The SBI Economic Research warned that the calculations are based on erroneous assumptions that without travelling, Leave Travel Allowance (LTA) cash could be retained by paying income tax.
SBI Economic Research reports throw light on the working of the schemes launched post-lockdown.
SBI research reports are profile including data on tabular structures, estimates and similar comprehensive data on the consumer market, making them useful for reference purposes.
The Finance Minister had announced special schemes for the central government employees to boost the consumption in the economy which includes the LTA/LTC scheme allowing encashment of the leave travel concessions/allowance and a special festival advance scheme providing Rs. 10,000 interest-free loans.
The report stated that the LTA cash voucher scheme, whose dimension is fixed at Rs. 28,000 may be insufficient to bring in the speculated demand as only 10-15 per cent of the eligible employees would be able to avail the scheme.
However, the report stated that the allotted Rs 8,000 crore festival advance scheme for government employees is the least economically-hit section in the ongoing pandemic, could elevate the discretionary spending, but not by a considerable margin.
“The consumption-boosting proposal ignores the vital fact that the rise in savings has been due to curtailment of discretionary consumption in higher fractile groups. The fractile group that is targeted under these proposals has higher marginal propensity to save, and any additional savings is more likely to be not consumed,” the report said.
A fractile is a cut-off point for a certain fraction of a sample.
Under the scheme, employees can avail cash in place of leave encashment and also on the fare if the employee has not availed leave travel concessions (LTC). The scheme comes with a condition, according to that the tax will only be exempted if the employee buys goods and services worth three times the amount paid before March 31, 2020. The purchase of good must made digitally have a GST of 12 per cent or more from GST- registered vendors.
Also, the spend needs to be made on goods that attract a GST of 12 per cent or more from GST-registered vendors, and the purchases must be in digital mode. SBI said it is doubtful how many people will avail the LTC scheme, as those availing the scheme have to pay the GST out of their pockets.
SBI stated that they would be better off paying taxes on the LTC amount availed instead. The plan is unpromising unless the government decides to pay the GST component also over and above the fare entitlement amount, as has been done by many PSBs. Moreover, since LTC covers not just the employees, but their dependent family members as well, the impact on the personal income will be enormous.
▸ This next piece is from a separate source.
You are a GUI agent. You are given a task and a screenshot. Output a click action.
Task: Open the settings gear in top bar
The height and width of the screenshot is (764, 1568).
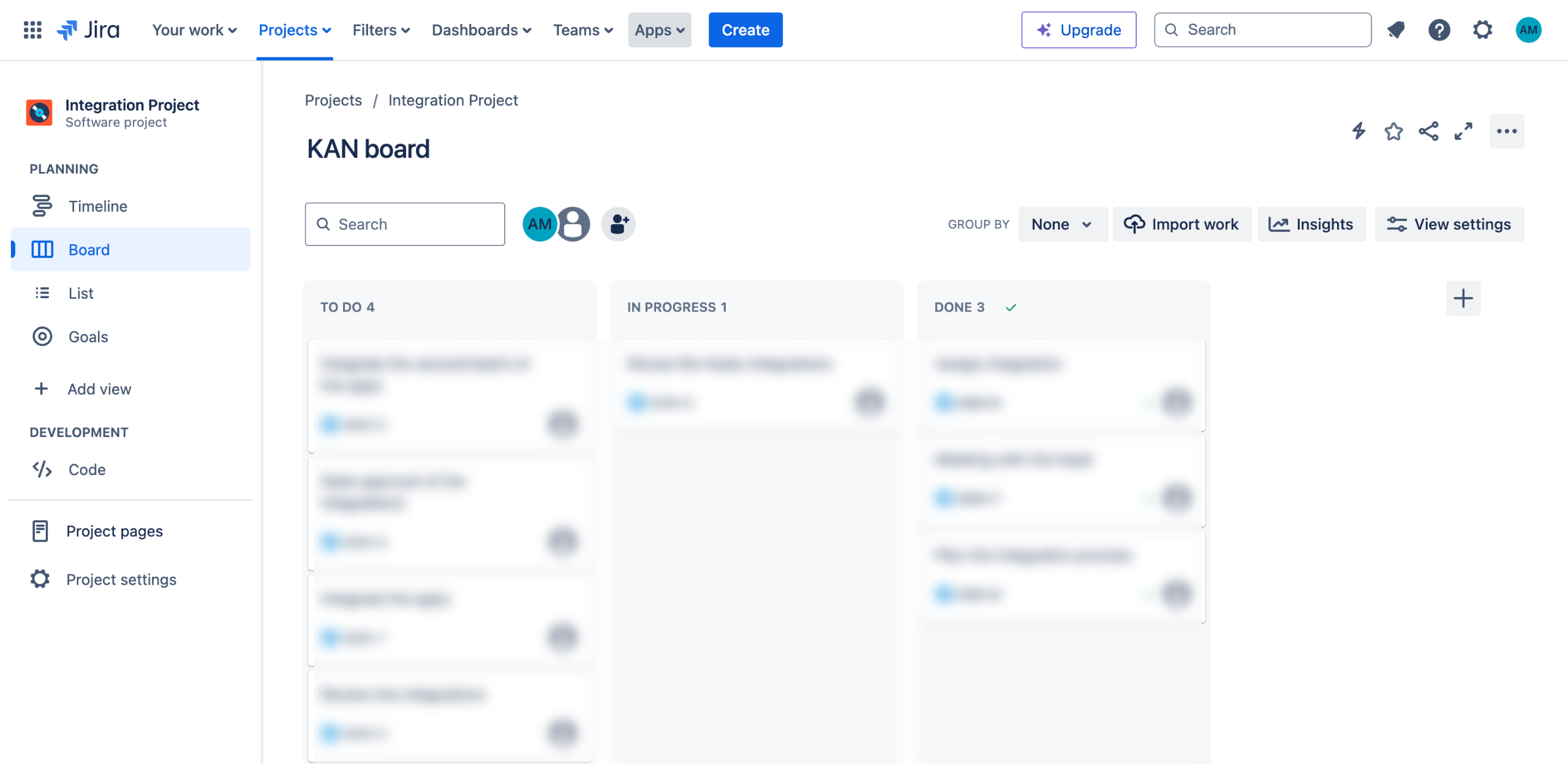pos(1482,30)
The interpretation additionally stated that the assumption in the report that employees would otherwise not pay GST when they purchase something with their money and are only incurring it because the scheme is surprising.
Festive credit scheme
State Bank of India’s (SBI) Research has mentioned that the festival advance scheme could work, as it would mean some extra income over and above the current income. “This is where one can expect demand to get a boost by way of discretionary consumption,” it said.
SBI said that the festival loan scheme is related to the interest-free loan provided to certain Public Sector Unit (PSU) bank employees, in which they receive one month’s salary which is repaid in 12 interest-free instalments. This plan was offered until the Sixth Pay Commission to non-gazetted officers.